Element and text position data:
::::::

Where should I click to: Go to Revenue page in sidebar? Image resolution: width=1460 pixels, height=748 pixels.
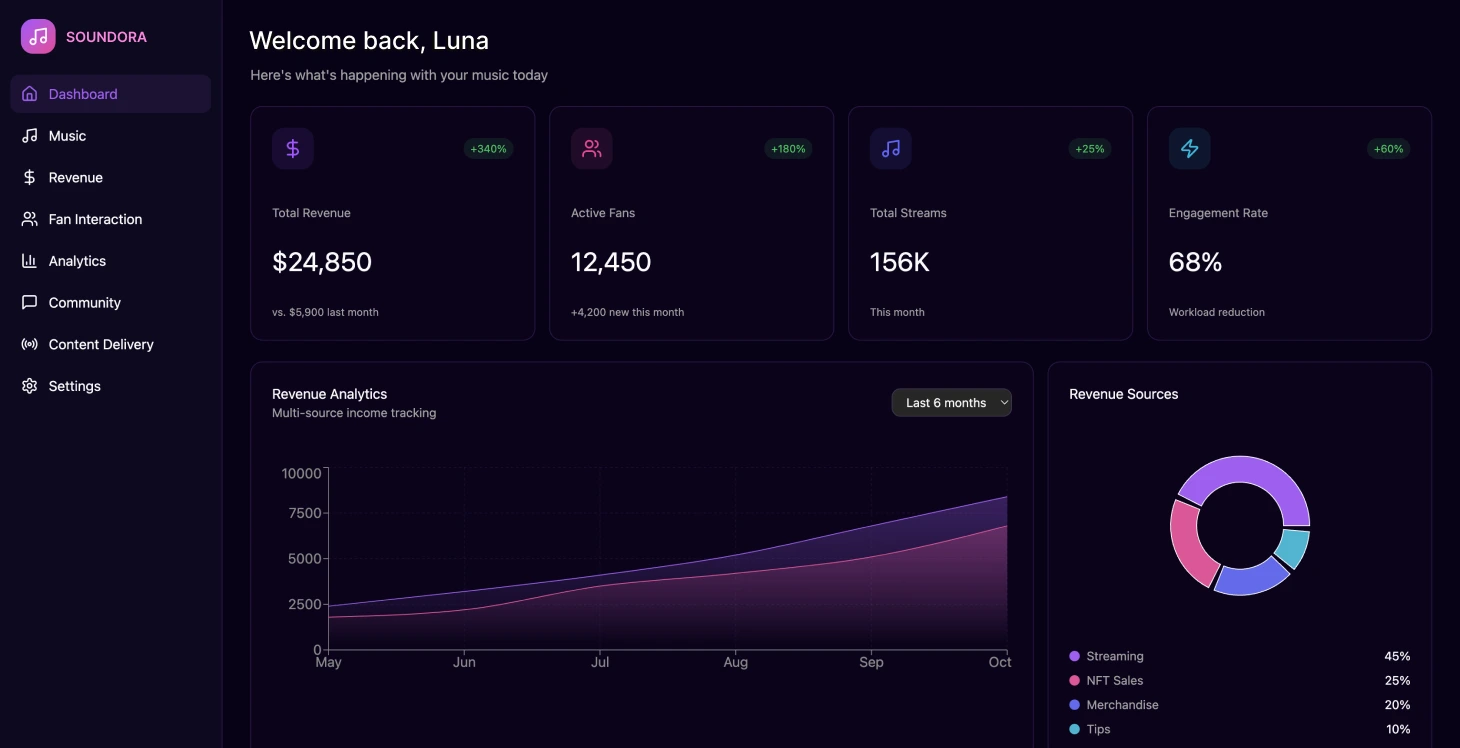pyautogui.click(x=75, y=178)
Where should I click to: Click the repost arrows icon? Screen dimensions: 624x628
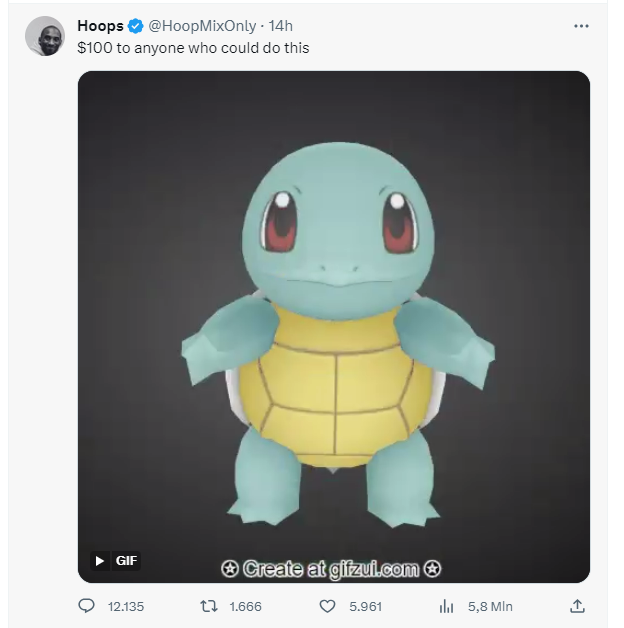[209, 606]
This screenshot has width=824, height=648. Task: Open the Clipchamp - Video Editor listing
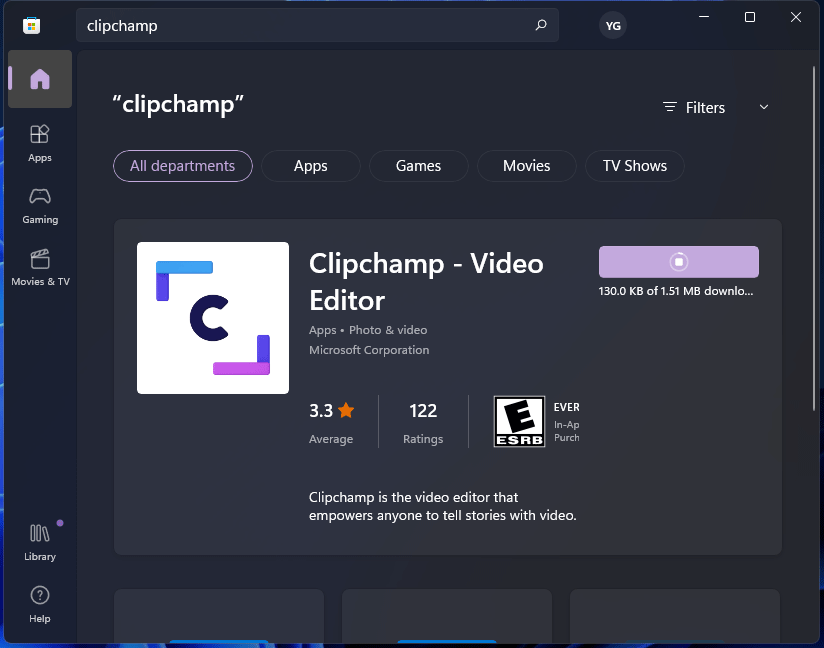click(425, 282)
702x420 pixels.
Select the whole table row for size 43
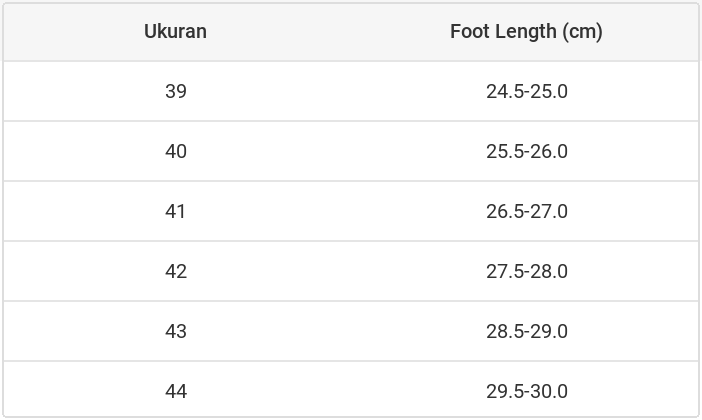click(350, 331)
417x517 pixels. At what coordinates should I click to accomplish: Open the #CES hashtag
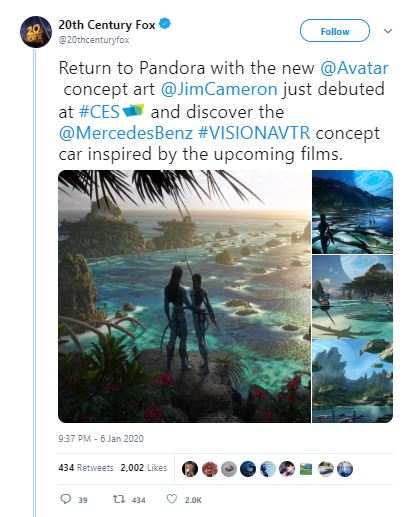pos(99,112)
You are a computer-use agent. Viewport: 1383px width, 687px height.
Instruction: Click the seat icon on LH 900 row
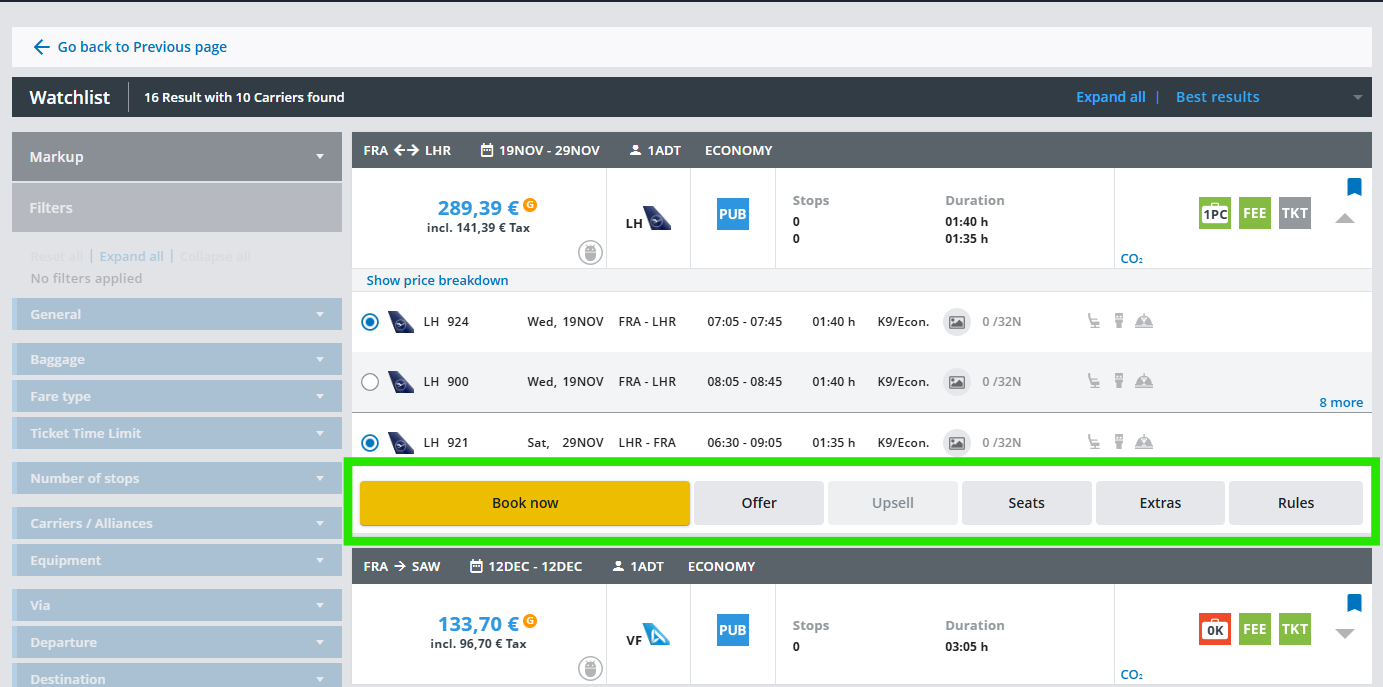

::::::

* _Exercise aim_
Give every line of the data above as a Markdown table with the columns No. and Line, numbering the rows in order and skipping blank lines. Leave the pictures out of the answer.

* _Result below_
| No. | Line |
|---|---|
| 1 | Where should I click to: Go to Revenue page in sidebar? Image resolution: width=1460 pixels, height=748 pixels. |
| 2 | pyautogui.click(x=75, y=178) |
| 3 | Where should I click to: Click the repost arrows icon? Screen dimensions: 624x628 |
| 4 | [209, 606] |
| 5 | This screenshot has width=824, height=648. Task: Open the Clipchamp - Video Editor listing |
| 6 | click(425, 282) |
| 7 | 702x420 pixels. |
| 8 | Select the whole table row for size 43 |
| 9 | click(350, 331) |
| 10 | 417x517 pixels. At what coordinates should I click to accomplish: Open the #CES hashtag |
| 11 | pos(99,112) |
| 12 | You are a computer-use agent. Viewport: 1383px width, 687px height. |
| 13 | Instruction: Click the seat icon on LH 900 row |